De ontwikkeling van een coherent zelf, het vermogen tot mentaliseren en de relatie met psychiatrische stoornissen
achtergrond De ontwikkeling van het 'zelf' doorloopt een aantal ontwikkelingsstadia, die cumulatief bijdragen aan de opbouw en functionaliteit van de persoonlijkheid. Deze ontwikkeling resulteert rond het 6e levensjaar in een 'coherent autobiografisch zelf' met het vermogen tot mentaliseren. Tijdens deze ontwikkeling vindt de vorming van mental states plaats met, daarop aansluitend, het mentale besturingsapparaat, te weten het interpretative interpersonal functioning (iif), ook wel het reflectief functioneren (rf) genoemd. Deze ontwikkeling vindt plaats in nauwe interactie met de primaire verzorger(s). Essentiële mechanismen in deze ontwikkeling zijn spiegelen, het 'intentioneel benaderen van het nog niet intentionele kind', en de speelse interactie met de omgeving. Bij onveilig gehechte primaire verzorgers verlopen deze mechanismen niet optimaal (onder andere leidend tot instabiele, zwakke zelfrepresentaties), met als gevolg onvoldoende mogelijkheden tot mentaliseren en/of de ontwikkeling van een persoonlijkheidsstoornis. Ook psychotrauma kan leiden tot (partieel) onvermogen tot mentaliseren.
doel Kennisname van de ontwikkeling van een coherent zelf, de mogelijke stoornissen daarin en de daarmee samenhangende psychiatrische stoornissen. Toenemende kennis en toepassing daarvan moeten leiden tot goede behandeling en preventie van ontwikkelingsstoornissen (te denken valt aan vroegtijdig interveniëren in pathologische interacties tussen het zeer jonge kind en de primaire verzorger(s).

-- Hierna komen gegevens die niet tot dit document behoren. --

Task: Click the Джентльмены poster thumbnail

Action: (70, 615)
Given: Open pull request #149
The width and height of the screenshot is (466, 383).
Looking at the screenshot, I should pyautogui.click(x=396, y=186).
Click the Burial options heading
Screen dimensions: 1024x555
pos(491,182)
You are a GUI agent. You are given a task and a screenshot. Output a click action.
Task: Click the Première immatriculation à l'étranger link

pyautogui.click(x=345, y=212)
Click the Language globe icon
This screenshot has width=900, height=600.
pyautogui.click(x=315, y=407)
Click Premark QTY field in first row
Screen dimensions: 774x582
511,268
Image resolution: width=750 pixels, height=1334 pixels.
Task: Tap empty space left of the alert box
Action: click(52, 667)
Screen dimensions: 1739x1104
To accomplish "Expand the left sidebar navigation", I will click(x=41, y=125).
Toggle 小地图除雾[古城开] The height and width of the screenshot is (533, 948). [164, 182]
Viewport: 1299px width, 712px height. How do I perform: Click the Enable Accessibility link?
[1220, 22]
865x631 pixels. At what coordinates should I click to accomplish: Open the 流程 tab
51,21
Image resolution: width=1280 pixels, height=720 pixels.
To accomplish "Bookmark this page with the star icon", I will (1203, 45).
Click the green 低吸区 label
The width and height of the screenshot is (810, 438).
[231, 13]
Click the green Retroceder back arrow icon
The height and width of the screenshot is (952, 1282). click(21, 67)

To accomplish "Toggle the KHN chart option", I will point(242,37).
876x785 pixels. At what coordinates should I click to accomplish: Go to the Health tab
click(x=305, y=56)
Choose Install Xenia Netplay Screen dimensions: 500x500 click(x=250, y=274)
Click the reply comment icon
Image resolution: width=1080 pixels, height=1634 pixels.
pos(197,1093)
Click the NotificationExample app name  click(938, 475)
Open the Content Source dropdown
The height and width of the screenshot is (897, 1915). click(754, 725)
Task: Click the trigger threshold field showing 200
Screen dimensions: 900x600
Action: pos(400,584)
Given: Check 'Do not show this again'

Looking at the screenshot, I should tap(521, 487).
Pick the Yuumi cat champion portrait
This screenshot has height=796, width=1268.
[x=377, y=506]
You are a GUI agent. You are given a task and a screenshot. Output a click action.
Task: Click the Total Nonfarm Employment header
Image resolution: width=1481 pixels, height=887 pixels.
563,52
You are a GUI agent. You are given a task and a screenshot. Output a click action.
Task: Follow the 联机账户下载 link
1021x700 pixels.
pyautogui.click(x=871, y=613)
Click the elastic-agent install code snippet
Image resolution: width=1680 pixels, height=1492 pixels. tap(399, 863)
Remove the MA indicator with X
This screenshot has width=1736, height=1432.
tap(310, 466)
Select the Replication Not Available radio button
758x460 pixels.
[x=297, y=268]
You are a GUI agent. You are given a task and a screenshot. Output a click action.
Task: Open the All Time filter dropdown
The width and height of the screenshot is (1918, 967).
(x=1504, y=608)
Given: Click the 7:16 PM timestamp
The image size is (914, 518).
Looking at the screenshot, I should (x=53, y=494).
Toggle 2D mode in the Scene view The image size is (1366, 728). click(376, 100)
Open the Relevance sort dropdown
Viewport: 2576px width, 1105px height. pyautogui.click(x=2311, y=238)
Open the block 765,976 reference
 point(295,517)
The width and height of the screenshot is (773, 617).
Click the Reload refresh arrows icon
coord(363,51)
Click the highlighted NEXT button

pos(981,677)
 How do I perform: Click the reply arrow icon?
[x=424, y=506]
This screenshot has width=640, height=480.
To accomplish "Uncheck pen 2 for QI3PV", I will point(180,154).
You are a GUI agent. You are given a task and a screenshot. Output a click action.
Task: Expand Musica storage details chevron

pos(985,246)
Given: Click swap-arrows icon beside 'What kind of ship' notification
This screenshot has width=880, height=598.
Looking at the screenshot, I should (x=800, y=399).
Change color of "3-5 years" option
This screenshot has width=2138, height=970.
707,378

resultaten Begrip van het ontstaan van persoonlijkheidsstoornissen in het kader van mentalisatie, van de gevolgen van falend mentaliseren voor het (inter)persoonlijk mentaal functioneren, in het bijzonder voor de borderlinepersoonlijkheidsstoornis (Bateman & Fonagy 2004).
conclusie Een toenemend vermogen tot mentaliseren voorkomt schade in intermenselijke relaties, en bevordert op die manier een veilige gehechtheid aan belangrijke anderen, met als gevolg minder ondermijnende acties ten aanzien van het eigen lichaam en de eigen psyche, en die van de ander.